Manish Shivanandhan

Posted on Mar 26

Building AI Agents That Can Control Cloud Infrastructure

#webdev #programming #beginners #ai

Cloud infrastructure has become deeply programmable over the past decade.

Nearly every platform exposes APIs that allow developers to create applications, provision databases, configure networking, and retrieve metrics.

This shift enabled automation via Infrastructure as Code and CI/CD pipelines, allowing teams to manage systems through scripts rather than dashboards.

Now another layer of automation is emerging. AI agents are starting to participate directly in development workflows. These agents can read codebases, generate implementations, run terminal commands, and help debug systems. The next logical step is to allow them to interact with the infrastructure itself.

Instead of manually inspecting dashboards or remembering complex command-line syntax, developers can ask an AI agent to check system state, deploy services, or retrieve metrics. The agent performs these tasks by interacting with cloud APIs on behalf of the user.

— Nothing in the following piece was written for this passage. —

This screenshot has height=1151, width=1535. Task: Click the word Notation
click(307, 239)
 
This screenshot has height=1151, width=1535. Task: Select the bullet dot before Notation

This capability opens the door to a new type of workflow where infrastructure becomes conversational, programmable, and deeply integrated into development environments.

In this article, we will explore how AI agents can interact with cloud infrastructure through APIs, the challenges of exposing large APIs to AI systems, and how architectures like MCP make it possible for agents to discover and execute infrastructure operations safely.

We will also look at a practical example of connecting an AI agent to a cloud platform like Sevalla using the search-and-execute pattern.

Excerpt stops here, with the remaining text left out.